One of the great means of sanctification St Alphonsus proposed to his sons was the practice of what is known as The Twelve Monthly Virtues. St Alphonsus realized that to be a saint is the whole purpose of our creation and redemption: to love the Lord with all our hearts and souls and minds, our neighbor as ourselves.
He realized, too, that it is precisely the virtues that make this holiness real, enfleshed, and relatively easy. The virtues are "habits" that, as a result of God's Grace at work and our own graced cooperation, by practice, by determination, by perserverance, give a solidity and consistency to our attitudes and actions.
St Alphonsus' vision of spirituality was deeply evangelical and missionary. The holiness of the Redemptorist was to glorify God and to be a means of effectively radiating Christ to others, especially the poorest and most abandoned. Without holiness of heart and life, preaching would be in vain. But holiness was not meant to be hoarded and isolated! It was meant to make Christ known and loved, and this holiness compelled Redemptorist to follow closely the path trod by the first apostles and missionaries of the apostolic Church.

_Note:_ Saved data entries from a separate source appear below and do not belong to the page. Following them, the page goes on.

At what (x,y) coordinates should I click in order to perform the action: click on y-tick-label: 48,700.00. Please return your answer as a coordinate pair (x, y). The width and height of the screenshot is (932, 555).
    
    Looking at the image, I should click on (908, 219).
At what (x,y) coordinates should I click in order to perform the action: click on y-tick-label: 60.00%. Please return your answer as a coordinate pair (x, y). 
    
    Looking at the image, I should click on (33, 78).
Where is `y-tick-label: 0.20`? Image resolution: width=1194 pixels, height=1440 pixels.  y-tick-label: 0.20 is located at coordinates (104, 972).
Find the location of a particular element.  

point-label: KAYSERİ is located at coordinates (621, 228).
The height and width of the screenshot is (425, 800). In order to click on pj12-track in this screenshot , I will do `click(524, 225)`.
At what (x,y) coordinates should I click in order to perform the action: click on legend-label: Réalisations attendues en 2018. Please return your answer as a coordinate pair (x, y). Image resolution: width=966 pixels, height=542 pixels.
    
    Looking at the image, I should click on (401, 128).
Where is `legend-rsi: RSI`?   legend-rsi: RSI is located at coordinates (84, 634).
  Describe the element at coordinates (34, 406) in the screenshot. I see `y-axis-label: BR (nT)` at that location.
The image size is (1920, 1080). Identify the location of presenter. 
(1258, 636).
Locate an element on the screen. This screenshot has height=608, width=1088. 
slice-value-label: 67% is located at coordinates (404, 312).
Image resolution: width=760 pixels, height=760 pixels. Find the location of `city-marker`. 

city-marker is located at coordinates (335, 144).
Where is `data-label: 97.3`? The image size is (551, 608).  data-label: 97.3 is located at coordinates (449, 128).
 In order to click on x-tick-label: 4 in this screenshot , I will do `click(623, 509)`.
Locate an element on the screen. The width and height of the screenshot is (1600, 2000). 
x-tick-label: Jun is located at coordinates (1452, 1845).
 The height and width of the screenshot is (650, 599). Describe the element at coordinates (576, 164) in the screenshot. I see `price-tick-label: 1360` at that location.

Thus for each month and its specially emphasized virtue, the Redemptorist would also invoke the help of one of the twelve apostles during that monthly period.
Here in a original and pyschologically profound approach the saint combines, so simply, the inner and the outer, the interior and the exterior, the heart and the pulpit, the vertical and horizontal, the love of God and love of others---a beautiful synthesis!
Here is a selection from the Rules and Constitutions of the Congregation of the Most Holy Redeemer that many Redemptorists heard and read many times, given here as an introduction to the traditional practice of the Twelve Monthly Virtues:
"These twelve virtues are the foundation-stones on which chiefly they should build the edifice of their perfection; in each of them they should strive with all their power to make progress under the patronage of the holy Apostles, one of whom they shall take as their special patron and advocate every month of the year, according to the order in which they are mentioned in the Canon of the Mass.
To the virtue of the month they shall direct the meditations they have to make in private, their particular examens, and the good resolutions they form. And that no one may forget it, on the last evening of the month, not excepting Thursday, the virtue to be practiced during the following month shall be announced from the reading-desk in the refectory; and on the first day of the month a short explanation of the same virtue shall be read at table."